記憶力、着想力、問題解決能力がアップする絵描きの効能

サイコロジー

 授業中や会議中には重要なことを書き記しておきたいものだが、単純に英単語を記憶するような場合でも手を動かしてノートに書き記したほうが記憶が定着しやすいといわれている。しかしそれよりもはるかに有効な記憶法があることが最近の研究で報告されている。それは絵に描いて残すことだ。

■絵を描いて記憶する“絵描き効果”とは

 英語の古いことわざに「一枚の絵は一千語に匹敵する」というフレーズがあるが、これはやはり一面の真実を突いていたようだ。

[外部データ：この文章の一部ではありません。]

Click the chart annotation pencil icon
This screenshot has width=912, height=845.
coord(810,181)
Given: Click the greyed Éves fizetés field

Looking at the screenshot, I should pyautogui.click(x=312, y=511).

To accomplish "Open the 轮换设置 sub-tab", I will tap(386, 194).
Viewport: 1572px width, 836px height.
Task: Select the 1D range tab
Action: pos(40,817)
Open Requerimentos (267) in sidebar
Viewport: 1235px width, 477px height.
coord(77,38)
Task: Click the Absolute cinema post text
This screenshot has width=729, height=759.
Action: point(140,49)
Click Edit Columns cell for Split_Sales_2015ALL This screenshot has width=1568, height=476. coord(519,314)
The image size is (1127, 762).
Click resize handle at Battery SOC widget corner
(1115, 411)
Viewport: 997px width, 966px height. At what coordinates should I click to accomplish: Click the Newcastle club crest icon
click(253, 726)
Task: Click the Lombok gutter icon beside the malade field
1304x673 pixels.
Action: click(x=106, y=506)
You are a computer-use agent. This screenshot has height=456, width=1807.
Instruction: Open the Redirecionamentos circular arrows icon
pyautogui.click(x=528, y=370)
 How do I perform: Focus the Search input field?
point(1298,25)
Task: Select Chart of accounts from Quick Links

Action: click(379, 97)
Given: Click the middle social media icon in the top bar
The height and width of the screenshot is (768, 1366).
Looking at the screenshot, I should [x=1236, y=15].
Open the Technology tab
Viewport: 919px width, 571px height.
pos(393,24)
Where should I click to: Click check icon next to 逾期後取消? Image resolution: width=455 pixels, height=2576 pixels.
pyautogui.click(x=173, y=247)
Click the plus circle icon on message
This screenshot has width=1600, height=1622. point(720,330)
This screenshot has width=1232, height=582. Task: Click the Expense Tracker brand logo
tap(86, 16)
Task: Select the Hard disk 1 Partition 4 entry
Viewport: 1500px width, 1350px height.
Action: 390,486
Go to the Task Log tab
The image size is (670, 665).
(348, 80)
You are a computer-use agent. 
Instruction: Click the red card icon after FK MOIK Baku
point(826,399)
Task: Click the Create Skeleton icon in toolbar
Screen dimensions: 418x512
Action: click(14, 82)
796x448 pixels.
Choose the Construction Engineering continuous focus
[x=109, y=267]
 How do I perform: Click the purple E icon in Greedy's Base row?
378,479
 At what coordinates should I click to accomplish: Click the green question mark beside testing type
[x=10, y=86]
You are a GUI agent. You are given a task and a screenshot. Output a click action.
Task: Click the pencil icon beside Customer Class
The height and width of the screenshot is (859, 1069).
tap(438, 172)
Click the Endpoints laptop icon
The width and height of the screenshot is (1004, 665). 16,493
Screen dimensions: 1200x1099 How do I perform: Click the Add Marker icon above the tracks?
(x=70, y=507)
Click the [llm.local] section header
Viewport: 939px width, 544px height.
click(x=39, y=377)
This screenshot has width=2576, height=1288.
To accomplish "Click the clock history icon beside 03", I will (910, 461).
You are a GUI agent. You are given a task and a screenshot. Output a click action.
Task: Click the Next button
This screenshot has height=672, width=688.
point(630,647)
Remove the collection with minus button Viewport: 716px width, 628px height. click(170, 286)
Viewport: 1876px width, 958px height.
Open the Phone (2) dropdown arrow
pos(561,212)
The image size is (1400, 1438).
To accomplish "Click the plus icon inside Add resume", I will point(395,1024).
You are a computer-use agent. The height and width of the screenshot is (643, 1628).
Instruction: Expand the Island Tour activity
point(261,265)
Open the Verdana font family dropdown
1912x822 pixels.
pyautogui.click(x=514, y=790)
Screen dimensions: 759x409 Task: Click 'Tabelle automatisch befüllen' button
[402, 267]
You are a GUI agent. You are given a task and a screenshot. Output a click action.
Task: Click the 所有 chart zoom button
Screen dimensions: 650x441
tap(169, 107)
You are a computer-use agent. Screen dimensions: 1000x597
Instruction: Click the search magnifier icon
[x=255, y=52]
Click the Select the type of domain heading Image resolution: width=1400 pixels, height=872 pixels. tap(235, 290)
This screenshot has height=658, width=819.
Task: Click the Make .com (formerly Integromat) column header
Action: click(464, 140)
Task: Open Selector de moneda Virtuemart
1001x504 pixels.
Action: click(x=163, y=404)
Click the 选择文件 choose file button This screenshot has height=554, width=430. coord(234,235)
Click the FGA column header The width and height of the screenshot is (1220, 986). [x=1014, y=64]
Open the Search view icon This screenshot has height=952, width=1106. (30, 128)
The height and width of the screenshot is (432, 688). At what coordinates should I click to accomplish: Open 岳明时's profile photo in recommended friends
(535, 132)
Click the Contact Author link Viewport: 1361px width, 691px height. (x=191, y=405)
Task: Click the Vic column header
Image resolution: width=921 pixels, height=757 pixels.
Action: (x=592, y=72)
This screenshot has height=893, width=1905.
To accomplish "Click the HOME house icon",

 カナダ・ウォータールー大学の研究チームが2018年8月に心理学系学術ジャーナル「Current Directions in Psychological Science」で発表した研究では、絵を描くことで記憶の保持と想起に“驚くべき強い影響”を与えていることを主張している。研究チームはこの素晴らしい記憶法を“絵描き効果(Drawing Effect)”と名づけた。

 研究チームはいくつかの実験を通して、言葉や物事を絵に描いて記憶することは、文字で書き記したり視覚化(ビジュアライズ)するといったほかの記憶法のどれよりも多くのことを長く憶えていられると結論づけている。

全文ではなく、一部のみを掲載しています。